From a storytelling perspective, Dill elaborated that one of the network's biggest challenges on this front is conveying the expertise and level of play that many of the players have in the sport. Take basketball, for example. Viewers can see the sweat on a player's face, and how hard someone is competing. But in esports, it's more difficult to show that layer on the screen and the elite level of technical moves that players are working on. "We are always thinking of ways to show that so that you get immersed into that experience the same way as you do in a traditional sport," added Dill.
There's no denying that the technical aspect of esports, both in the game and on the backend, is a whole new space that is still being tested and perfected. Lopes shared that esports production poses many challenges because it involves millions of dollars of technology that require a high quality and secure local area internet network, high level PCs, and an "effective observer mode," meaning an infinite number of camera placements within a virtual game. "You can put a camera anywhere if you have that technology built into the game. But if you don't, it requires manual labor," said Lopes.

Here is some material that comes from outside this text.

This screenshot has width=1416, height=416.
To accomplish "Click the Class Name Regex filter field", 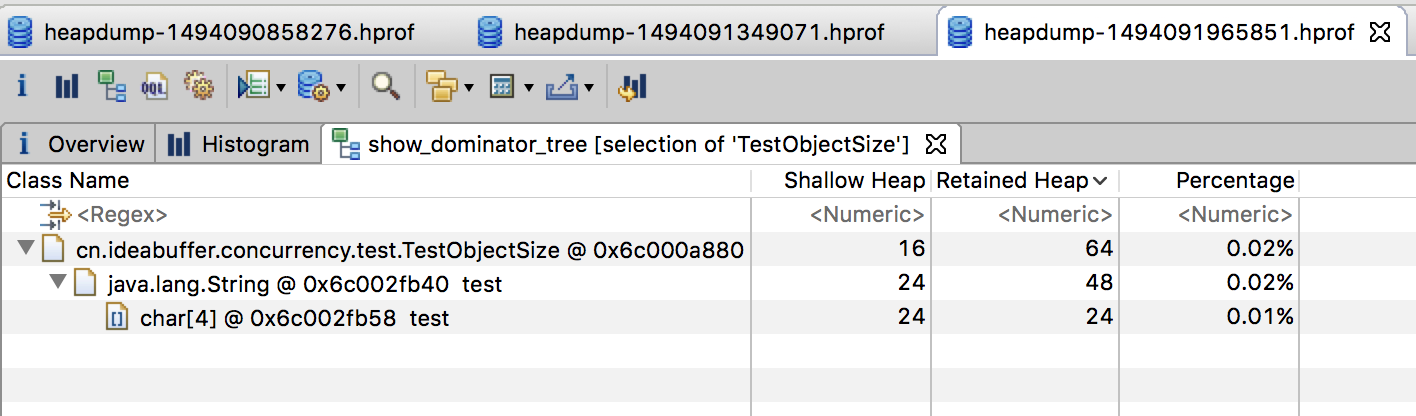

Fortunately, the strength of broadband networks has improved exponentially over the past decade, and speeds will only get faster as the cable industry prepares to unleash the 10G era. In gaming, that means lower latency and a winning advantage. "Latency is everything to a gamer," said Jeremy Poore, director of partnerships for Atlanta Esports Ventures. For both professionals and amateurs, even a millisecond makes a huge difference, and could move someone to the next ranking, or get them discovered by the big leagues.

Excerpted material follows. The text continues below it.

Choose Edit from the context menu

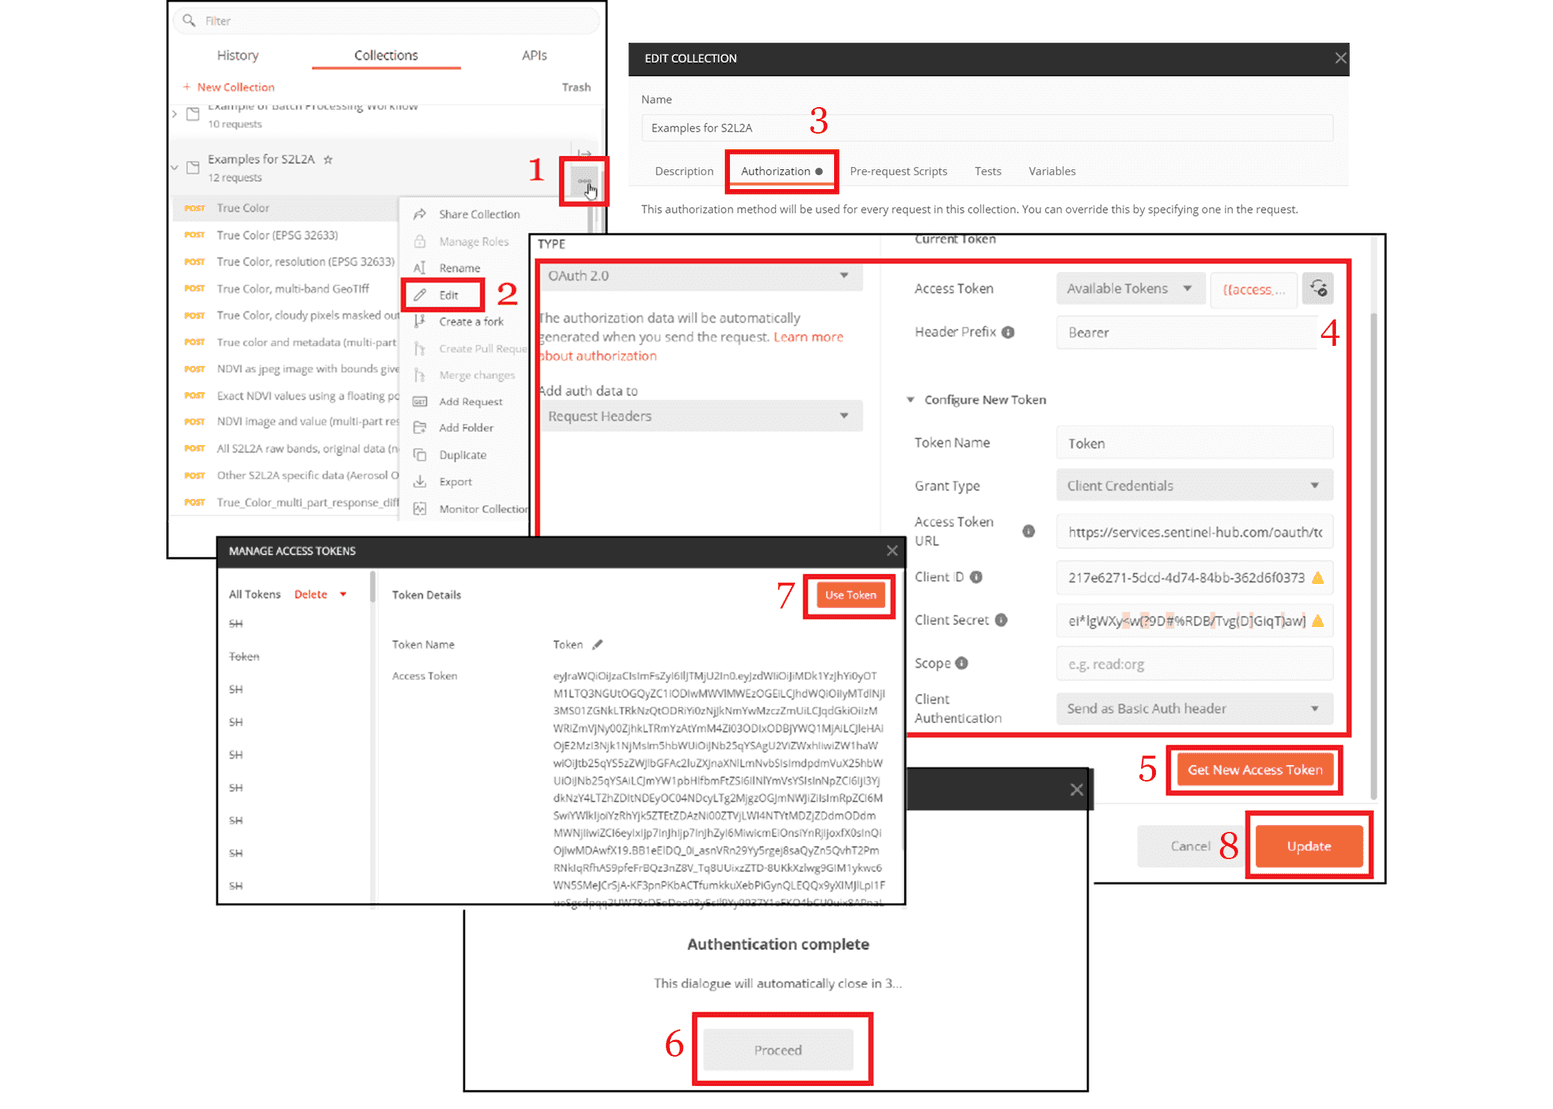click(449, 296)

Another technical aspect being worked out in the esports space is the capability of venues to be able to host these types of events. Poore explained that most music venues he found in Atlanta didn't meet the qualifications that esports leagues require, but that is changing. Comcast is building a new esports stadium which will be home to the Philadelphia Fusion—a professional esports team in the Overwatch League. The arena is a 3,500 seat, leading edge facility equipped to handle over 120 esports events each year, and slated to open in 2021.
"I see what is happening at the Fusion Arena, and it's a bit of a glimpse into what's going to happen next in the home," said Andrew Ip, senior vice president of emerging technology & innovation at Charter Communications. “You can look at any cable network. There's already a lot of gaming that occurs over the networks today. This year though, the penetration of virtual reality hit about 50%. These things are happening in part because networks are pretty capable."
As Ip stated, the technology is getting there, thanks to the powerful broadband networks that advance every year. The storytelling aspect, however, has always been there, and will only continue to give esports momentum as mainstream audiences find themselves immersed and engaged in ways they never knew possible. "I get frustrated when I hear people say, why would anyone want to watch other people play video games?" said Lopes. "It's a communal opportunity to play with friends you don't get to see or talk to normally, over headsets once a week. That's a real social experience that brings people together, but there's this public perception that it does not. That public perception needs to change, and its incumbent on us to tell that story."